福岡の攻撃も特徴的ではありましたが、CBと中盤で中央を締めて、危険なエリアでプレーさせない形がこれからも出来ていけば、強固な守備が磨かれていくだろうと感じました。

6.再び中断期間を迎え、最終盤へ

好調な福岡が最後にはかなり前がかりになり、攻撃を仕掛けてきたこともあり、5バッグで試合をクローズ。とても貴重な勝ち点3を奪いました。
(ジョンマリ、強かった・・)

日増しに一試合の重要性は高まっていますが、この試合でも選手の強い気持ちが見られ、熱い戦いになったと思います。
藤本やカルリーニョスの守備から攻撃、攻撃から守備の切り替えは非常に早く、1点目の藤本には攻守のつなぎ目のない滑らかさを感じました。
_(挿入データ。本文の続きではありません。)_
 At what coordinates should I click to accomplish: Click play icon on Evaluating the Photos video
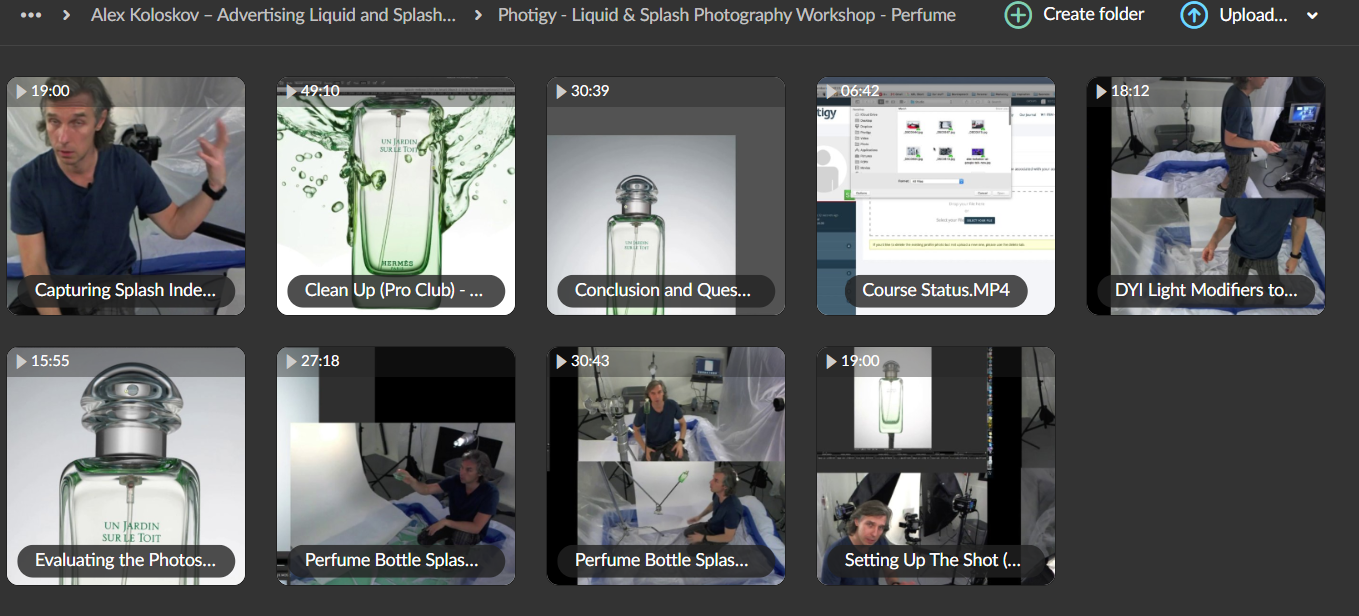[x=21, y=361]
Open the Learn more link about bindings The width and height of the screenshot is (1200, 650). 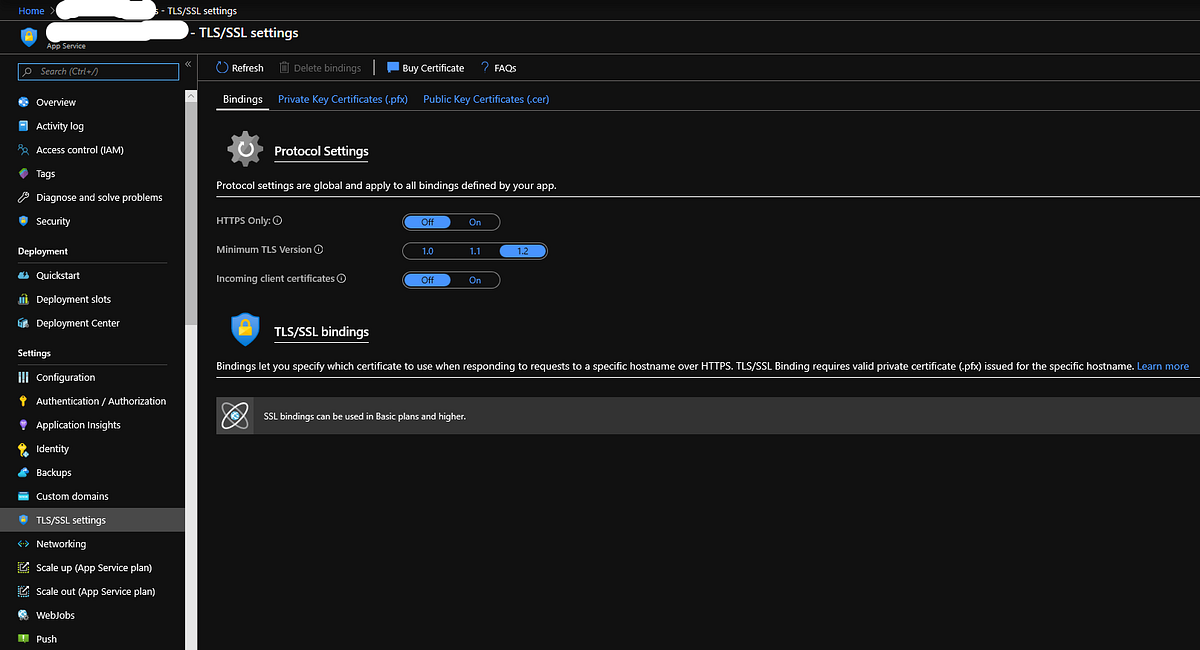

この試合のメンバーはすごく良い戦いを見せてくれましたが、中断期間にチーム内でどのような競争が生まれるかも楽しみです(練習見学も始まるのですね!)。

これからも落とせない試合が続きますが、中位の相手が中心ということもあり、勝てば上に近づけるというポジティブな気持ちで見ていきたいです。
(そのためには早く勝ち点40が欲しい。。)

今回も最後までお読みいただきありがとうございました。